▶ _What to do_
Write out these entries word for word, beginning at the line containing "Viewport: 918px width, 580px" and ending after the line containing "point(753,46)".

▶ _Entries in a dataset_

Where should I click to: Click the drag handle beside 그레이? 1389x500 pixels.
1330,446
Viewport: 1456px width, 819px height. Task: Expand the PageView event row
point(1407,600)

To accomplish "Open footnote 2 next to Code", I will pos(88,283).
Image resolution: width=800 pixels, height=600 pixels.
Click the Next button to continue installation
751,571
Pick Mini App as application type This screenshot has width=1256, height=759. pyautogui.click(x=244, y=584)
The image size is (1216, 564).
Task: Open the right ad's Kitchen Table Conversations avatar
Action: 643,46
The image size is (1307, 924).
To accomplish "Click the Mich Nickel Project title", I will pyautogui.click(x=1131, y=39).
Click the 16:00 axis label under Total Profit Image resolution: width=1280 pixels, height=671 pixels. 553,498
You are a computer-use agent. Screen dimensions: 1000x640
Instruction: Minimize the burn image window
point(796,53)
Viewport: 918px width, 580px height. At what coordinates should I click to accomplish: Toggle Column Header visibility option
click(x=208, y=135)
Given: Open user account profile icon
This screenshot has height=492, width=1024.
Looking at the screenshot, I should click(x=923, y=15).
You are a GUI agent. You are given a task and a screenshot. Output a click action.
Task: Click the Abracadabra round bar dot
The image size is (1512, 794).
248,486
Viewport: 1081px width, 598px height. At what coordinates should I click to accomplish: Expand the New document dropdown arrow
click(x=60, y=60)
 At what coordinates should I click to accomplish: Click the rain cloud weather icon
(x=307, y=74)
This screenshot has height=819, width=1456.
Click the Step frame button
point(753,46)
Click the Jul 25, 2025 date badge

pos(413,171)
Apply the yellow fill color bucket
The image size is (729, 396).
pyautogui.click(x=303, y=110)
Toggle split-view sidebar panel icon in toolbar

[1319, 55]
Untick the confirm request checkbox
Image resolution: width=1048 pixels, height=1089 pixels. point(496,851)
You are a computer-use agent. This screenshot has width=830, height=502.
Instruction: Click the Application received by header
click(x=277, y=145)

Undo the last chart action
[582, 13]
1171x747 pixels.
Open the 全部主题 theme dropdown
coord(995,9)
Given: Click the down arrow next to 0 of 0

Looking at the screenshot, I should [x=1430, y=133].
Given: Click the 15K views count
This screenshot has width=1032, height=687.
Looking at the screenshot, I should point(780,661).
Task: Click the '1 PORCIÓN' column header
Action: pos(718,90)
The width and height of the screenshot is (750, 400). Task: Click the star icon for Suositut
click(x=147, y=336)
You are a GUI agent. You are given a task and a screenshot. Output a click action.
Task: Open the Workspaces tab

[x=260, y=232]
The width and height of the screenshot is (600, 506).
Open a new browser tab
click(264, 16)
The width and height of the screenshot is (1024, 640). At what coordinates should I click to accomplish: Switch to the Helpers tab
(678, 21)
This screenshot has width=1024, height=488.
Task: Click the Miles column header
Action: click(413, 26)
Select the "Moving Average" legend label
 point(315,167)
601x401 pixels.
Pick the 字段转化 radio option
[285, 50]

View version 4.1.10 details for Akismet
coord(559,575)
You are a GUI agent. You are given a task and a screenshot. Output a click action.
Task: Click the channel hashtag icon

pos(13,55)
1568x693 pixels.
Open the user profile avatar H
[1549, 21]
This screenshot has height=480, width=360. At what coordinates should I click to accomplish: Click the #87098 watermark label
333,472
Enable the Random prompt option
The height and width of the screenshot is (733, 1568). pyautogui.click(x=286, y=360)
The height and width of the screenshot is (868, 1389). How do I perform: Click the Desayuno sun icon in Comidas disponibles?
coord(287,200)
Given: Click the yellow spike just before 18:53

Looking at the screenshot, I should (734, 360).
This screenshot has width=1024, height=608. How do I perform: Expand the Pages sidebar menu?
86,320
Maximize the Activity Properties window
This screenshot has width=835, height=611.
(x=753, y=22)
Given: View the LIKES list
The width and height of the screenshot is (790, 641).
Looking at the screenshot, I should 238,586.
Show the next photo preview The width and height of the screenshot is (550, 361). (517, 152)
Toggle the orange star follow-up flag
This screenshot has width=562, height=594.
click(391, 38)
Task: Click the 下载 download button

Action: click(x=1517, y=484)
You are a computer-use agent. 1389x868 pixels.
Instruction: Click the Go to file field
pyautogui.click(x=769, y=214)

▶ _Correct output_
Viewport: 918px width, 580px height. At what coordinates should I click to accomplish: Toggle Column Header visibility option
click(x=208, y=135)
Given: Open user account profile icon
This screenshot has height=492, width=1024.
Looking at the screenshot, I should click(x=923, y=15).
You are a GUI agent. You are given a task and a screenshot. Output a click action.
Task: Click the Abracadabra round bar dot
The image size is (1512, 794).
248,486
Viewport: 1081px width, 598px height. At what coordinates should I click to accomplish: Expand the New document dropdown arrow
click(x=60, y=60)
 At what coordinates should I click to accomplish: Click the rain cloud weather icon
(x=307, y=74)
This screenshot has height=819, width=1456.
Click the Step frame button
point(753,46)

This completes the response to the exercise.